Once the project is complete at the 12-month mark, they will reverse the previous accrual:

  • Debit: $30,000 to Revenue Account
  • Credit: $30,000 to Unbilled Revenue

Since they will also bill the client, it will no longer be unbilled revenue. CloudTech will have to reflect an addition to accounts receivable:

  • Debit: $60,000 to Accounts Receivable
  • Credit: $60,000 to Revenue Account

How to Recognize Unbilled Revenue from Contracts

Depending on where your company is doing business, you will have to follow ASC 606 or IFRS 15 standards for revenue recognition

ASC 606 Standard

ASC 606 is the revenue recognition standard under GAAP. It provides a five-step process to identify, measure, and report revenues from contracts with customers.

  1. Identify the contract with a customer. If you have a contract, you’ve already done this.
  2. Identify the contract’s performance obligations. These are promises to deliver goods or services, and they form part of your agreement with the customer.
  3. Set the transaction price. This is the total amount your company expects to earn (and your customer must pay) in exchange for transferring goods or services.
  4. Allocate the transaction price to performance obligations. Allocate revenue based on value delivered to date (e.g., milestones) or upon completion, depending on how you’ve agreed with customers.
  5. Recognize revenue when you satisfy a performance obligation. This happens when you’ve delivered the product or service, and the customer has control over it. For example, if you’ve passed a milestone in an implementation project, you’d recognize that portion of the revenue even if you’re paid months later at the contract’s end.

IFRS 15 Standard

IFRS 15 is a similar revenue recognition principle, but it applies to international companies operating in multiple jurisdictions, including Canada, Australia, and the European Union.

Under IFRS 15, the same five-step process exists. The main difference between the two is that ASC 606 allows firms to create a policy that excludes sales tax from the price of the transaction. IFRS 15 does not.

How Billing Technology Helps to Minimize Unbilled Revenue

Depending on the nature of your business, you’ll always have some unbilled revenue. But, since it’s payment customers owe you for work you’ve already done, you want to keep it at an absolute minimum.

This means:

  • Using subscription management software to ensure timely, accurate, and automated customer billing.
  • Setting up automated alerts for contracts that are about to reach milestones and completion.
  • Providing customers with a self-service portal to manage their subscriptions, upgrades or downgrades, payment information, and invoices.
  • Setting up a dunning management program to minimize Days Sales Outstanding.
  • Generating reports to help you track unbilled revenue, quicken collection efforts, and improve future forecasting. These can include insights on deferred revenue (the value of services not yet delivered), unbilled revenue (the value of services delivered but not billed), and revenue backlog.
  • Integrate your billing system with other business tools to maintain a single source of truth for customer information, payment details, contract terms and conditions, etc.

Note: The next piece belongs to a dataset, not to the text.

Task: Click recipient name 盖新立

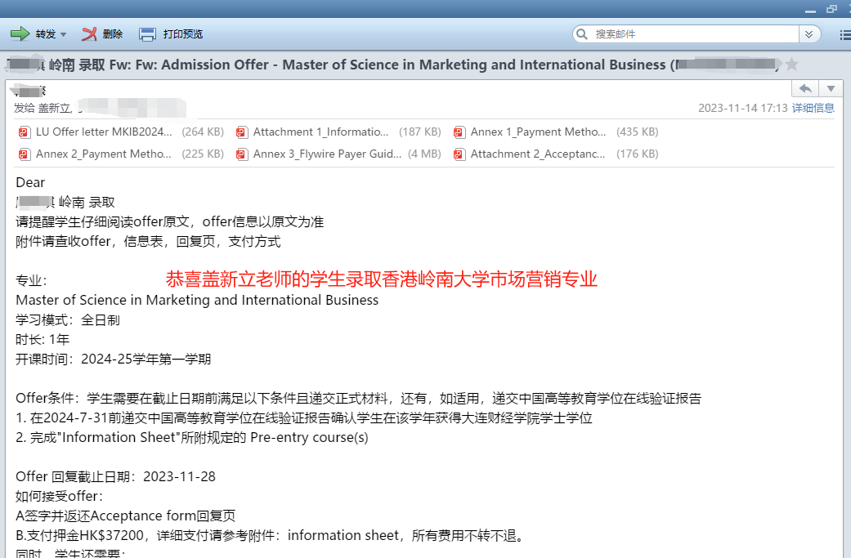Action: coord(54,108)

In addition to handling all of this, billing software integrates with your bookkeeping platform. Instead of manually accounting for every one-time in-app subscription purchase or delivery milestone, your software can do it in real-time thanks to revenue recognition automation capabilities.

People Also Ask

What is billed revenue and unbilled revenue?

Billed revenue is the amount a company has invoiced and received payment for from customers. Unbilled revenue is the opposite — it’s the amount of work completed but not yet invoiced or received payment for.

What is unbilled revenue in electric utilities?

In the context of electric utilities, unbilled revenue refers to the amount of electricity used by customers that they haven’t yet paid for. This can occur when meter readings are delayed or when customers have not yet been invoiced for their usage. Unbilled revenue is important for utilities to track because their usage-based billing model means that meter readings and continuous usage impact their asset accounts in real-time.